● **TRY IT**:
Locate the string "will" in the listing below. Copy every line where it is found.

● **EXERCISE MATERIALS**:

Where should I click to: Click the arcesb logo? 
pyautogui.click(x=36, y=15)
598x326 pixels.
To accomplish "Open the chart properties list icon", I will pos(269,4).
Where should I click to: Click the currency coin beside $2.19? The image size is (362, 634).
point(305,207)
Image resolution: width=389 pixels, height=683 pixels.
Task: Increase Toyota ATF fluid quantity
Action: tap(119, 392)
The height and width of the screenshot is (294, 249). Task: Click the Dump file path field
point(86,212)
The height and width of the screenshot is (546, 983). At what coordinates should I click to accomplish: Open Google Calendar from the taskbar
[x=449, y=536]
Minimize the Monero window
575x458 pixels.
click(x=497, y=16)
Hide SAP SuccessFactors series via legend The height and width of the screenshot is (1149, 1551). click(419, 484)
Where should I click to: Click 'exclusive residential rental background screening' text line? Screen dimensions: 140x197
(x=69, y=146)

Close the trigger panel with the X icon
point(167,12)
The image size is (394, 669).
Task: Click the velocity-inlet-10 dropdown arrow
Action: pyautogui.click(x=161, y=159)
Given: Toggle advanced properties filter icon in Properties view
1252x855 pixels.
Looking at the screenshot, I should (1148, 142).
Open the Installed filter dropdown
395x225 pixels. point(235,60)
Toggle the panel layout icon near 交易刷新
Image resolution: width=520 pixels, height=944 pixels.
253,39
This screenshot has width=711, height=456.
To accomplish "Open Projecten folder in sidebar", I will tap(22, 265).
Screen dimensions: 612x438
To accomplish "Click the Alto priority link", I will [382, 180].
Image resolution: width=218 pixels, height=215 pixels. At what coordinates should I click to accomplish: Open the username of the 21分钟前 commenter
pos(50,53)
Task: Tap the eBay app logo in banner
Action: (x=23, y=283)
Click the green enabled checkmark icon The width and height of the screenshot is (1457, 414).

● **EXERCISE OUTPUT**:
To accomplish "Open the chart properties list icon", I will pos(269,4).
To accomplish "Open Projecten folder in sidebar", I will tap(22, 265).
To accomplish "Click the Alto priority link", I will [382, 180].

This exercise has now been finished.